▶ **Task 1**: Which high schools appear in the coaching career section of the Jamie Bryant profile, and in what years did he coach at each?
▶ **Task 2**: According to the Jamie Bryant profile, under which head coach was Bryant promoted to defensive coordinator at Houston?

▶ **Text under study**:

※ ※ ※

Biographical details
- Born: October 1, 1969

Playing career
- 1990–1993: Ohio Wesleyan

Coaching career (HC unless noted)
- 1992: Hayes HS (OH) (linemen)
- 1993–1995: East Clinton HS (OH)
- 1996: Anderson HS (OH) (TE)
- 1997: Clarion (OLB)
- 1998–1999: Clarion (DB)
- 2000: Saint Francis (PA) (DC/DB)
- 2001: North Carolina (GA)
- 2002–2007: Vanderbilt (Secondary)
- 2008: Vanderbilt (ST/DB)
- 2009–2010: Vanderbilt (DC/DB)
- 2011: Houston (LB)
- 2012: Houston (DC)
- 2013–2014: Youngstown State (ST/Asst. LB)
- 2015: Delaware State (DC)
- 2016–2017: Colorado State (ST)

= Jamie Bryant =

American football player and coach (born 1969)

Jamie Bryant (born October 1, 1969) is an American football coach. He was the special teams coordinator at Colorado State University. He previously served the defensive coordinator at Delaware State University and the University of Houston. After coaching a defense that ranked near the bottom in scoring and yards allowed, head coach Tony Levine decided to part ways with his assistant. As linebackers coach for the 2011 season, Bryant was promoted to defensive coordinator under head coach Levine as of 2012.

※ ※ ※

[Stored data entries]
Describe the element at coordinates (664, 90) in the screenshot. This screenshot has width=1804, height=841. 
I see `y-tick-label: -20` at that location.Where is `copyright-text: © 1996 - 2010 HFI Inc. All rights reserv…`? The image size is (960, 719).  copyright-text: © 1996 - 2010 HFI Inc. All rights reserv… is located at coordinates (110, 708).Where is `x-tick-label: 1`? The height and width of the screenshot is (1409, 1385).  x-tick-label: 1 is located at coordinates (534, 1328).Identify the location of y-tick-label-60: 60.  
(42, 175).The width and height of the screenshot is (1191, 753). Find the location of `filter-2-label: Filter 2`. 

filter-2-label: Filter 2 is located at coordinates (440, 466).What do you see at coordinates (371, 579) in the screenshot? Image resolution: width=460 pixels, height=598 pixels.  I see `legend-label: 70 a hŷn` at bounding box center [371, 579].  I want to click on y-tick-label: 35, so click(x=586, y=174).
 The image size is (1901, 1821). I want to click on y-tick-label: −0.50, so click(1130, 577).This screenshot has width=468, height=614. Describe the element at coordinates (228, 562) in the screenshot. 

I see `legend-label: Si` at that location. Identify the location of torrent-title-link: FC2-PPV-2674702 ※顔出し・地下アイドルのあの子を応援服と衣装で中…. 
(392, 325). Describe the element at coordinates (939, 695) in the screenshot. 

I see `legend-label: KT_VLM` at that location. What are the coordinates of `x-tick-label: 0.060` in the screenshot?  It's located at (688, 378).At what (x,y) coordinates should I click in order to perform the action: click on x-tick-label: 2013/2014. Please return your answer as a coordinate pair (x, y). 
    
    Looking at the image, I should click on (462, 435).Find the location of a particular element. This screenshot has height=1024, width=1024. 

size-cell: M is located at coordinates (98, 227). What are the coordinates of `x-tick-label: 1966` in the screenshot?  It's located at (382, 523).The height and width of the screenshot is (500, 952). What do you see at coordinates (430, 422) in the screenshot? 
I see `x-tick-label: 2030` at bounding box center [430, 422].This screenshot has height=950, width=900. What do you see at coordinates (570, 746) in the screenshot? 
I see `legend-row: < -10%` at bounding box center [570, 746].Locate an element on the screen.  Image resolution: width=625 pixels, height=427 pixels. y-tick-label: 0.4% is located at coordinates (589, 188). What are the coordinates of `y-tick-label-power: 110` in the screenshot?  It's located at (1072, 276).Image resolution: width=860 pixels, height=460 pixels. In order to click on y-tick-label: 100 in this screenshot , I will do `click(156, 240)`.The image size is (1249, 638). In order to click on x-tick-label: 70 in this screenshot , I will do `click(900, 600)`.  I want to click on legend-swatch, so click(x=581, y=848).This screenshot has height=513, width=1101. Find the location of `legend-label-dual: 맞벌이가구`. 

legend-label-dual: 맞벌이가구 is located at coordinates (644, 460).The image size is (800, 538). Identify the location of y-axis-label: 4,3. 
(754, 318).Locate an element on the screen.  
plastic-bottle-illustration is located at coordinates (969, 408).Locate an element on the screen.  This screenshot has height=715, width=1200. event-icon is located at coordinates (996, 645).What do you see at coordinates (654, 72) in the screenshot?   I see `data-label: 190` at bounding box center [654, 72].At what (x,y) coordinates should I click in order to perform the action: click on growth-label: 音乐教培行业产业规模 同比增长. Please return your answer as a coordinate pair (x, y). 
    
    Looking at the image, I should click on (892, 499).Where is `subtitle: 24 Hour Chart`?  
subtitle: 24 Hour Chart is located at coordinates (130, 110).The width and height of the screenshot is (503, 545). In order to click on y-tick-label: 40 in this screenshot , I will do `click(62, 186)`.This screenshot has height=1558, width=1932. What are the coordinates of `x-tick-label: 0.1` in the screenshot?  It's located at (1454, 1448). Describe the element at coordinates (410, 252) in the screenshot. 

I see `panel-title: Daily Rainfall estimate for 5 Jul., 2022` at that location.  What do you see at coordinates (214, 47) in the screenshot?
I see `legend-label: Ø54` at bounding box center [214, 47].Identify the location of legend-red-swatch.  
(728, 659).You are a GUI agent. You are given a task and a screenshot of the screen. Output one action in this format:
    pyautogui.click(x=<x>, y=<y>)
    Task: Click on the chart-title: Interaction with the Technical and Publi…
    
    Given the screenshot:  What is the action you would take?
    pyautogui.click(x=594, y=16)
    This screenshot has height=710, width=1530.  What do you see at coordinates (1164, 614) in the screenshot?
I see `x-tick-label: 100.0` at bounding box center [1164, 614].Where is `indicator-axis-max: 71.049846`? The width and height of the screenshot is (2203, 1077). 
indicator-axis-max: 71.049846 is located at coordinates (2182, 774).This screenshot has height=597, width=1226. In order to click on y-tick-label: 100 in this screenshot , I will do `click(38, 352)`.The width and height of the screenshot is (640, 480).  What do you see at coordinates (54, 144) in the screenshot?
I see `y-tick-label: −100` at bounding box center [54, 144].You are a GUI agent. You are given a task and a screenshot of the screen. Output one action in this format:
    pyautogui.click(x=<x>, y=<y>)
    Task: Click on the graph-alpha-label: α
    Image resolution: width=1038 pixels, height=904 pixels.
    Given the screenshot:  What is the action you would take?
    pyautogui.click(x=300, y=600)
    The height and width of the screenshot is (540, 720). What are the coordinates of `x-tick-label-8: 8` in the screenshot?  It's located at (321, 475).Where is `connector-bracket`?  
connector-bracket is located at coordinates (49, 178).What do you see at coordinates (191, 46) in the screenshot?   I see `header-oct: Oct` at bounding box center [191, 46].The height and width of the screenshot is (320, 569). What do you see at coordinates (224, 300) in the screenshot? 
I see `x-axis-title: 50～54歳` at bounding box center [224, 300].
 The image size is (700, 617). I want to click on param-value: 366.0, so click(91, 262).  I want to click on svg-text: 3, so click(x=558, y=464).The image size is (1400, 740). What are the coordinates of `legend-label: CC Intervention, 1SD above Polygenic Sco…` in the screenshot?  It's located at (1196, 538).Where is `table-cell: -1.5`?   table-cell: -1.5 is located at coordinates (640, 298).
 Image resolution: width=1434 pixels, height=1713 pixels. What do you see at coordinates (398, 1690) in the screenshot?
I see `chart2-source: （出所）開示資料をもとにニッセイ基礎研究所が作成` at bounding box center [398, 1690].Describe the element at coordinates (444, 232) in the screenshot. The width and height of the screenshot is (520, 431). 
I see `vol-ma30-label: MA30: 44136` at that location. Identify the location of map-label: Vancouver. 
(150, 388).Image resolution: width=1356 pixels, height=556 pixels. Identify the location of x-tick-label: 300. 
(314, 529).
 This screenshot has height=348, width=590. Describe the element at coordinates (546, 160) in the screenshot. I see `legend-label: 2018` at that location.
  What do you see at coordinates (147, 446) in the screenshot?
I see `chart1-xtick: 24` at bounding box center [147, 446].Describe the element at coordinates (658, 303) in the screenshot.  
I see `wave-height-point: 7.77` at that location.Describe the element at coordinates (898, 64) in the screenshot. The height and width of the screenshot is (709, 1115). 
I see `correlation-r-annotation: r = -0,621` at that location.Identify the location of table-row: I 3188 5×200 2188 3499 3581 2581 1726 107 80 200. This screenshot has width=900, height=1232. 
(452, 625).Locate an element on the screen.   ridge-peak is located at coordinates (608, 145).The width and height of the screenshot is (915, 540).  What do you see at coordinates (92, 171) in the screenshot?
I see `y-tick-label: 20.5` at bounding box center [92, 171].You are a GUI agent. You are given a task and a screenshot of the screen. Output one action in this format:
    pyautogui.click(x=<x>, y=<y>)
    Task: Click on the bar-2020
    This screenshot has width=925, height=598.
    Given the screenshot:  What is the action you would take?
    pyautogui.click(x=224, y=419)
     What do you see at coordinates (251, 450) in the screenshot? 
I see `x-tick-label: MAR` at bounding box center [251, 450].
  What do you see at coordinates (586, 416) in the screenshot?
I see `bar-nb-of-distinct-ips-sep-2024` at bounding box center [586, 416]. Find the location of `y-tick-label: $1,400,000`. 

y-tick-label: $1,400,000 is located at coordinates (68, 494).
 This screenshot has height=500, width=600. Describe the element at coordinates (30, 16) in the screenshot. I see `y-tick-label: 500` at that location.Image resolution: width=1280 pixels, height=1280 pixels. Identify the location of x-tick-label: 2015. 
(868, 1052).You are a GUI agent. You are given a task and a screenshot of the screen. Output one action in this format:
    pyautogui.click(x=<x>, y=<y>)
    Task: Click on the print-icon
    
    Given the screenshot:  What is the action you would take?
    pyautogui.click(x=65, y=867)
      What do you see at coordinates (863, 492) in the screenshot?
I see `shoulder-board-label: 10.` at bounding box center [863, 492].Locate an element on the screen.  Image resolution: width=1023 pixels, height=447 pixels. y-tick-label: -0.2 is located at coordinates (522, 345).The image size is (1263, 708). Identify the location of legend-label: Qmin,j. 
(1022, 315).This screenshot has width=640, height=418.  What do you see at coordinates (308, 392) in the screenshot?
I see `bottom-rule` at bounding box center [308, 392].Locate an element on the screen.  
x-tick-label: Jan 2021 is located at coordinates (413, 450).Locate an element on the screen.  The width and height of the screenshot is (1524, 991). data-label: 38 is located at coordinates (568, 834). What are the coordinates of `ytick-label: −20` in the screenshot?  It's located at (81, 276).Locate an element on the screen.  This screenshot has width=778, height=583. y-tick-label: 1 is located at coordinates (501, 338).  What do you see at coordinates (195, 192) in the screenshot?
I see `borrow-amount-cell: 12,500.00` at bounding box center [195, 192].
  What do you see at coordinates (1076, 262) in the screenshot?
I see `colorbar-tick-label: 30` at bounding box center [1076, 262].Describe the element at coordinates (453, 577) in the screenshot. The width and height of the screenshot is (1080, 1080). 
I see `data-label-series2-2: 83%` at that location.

※ ※ ※

▶ **Solution 1**:
- Hayes HS (OH): 1992
- East Clinton HS (OH): 1993–1995
- Anderson HS (OH): 1996

▶ **Solution 2**: Tony Levine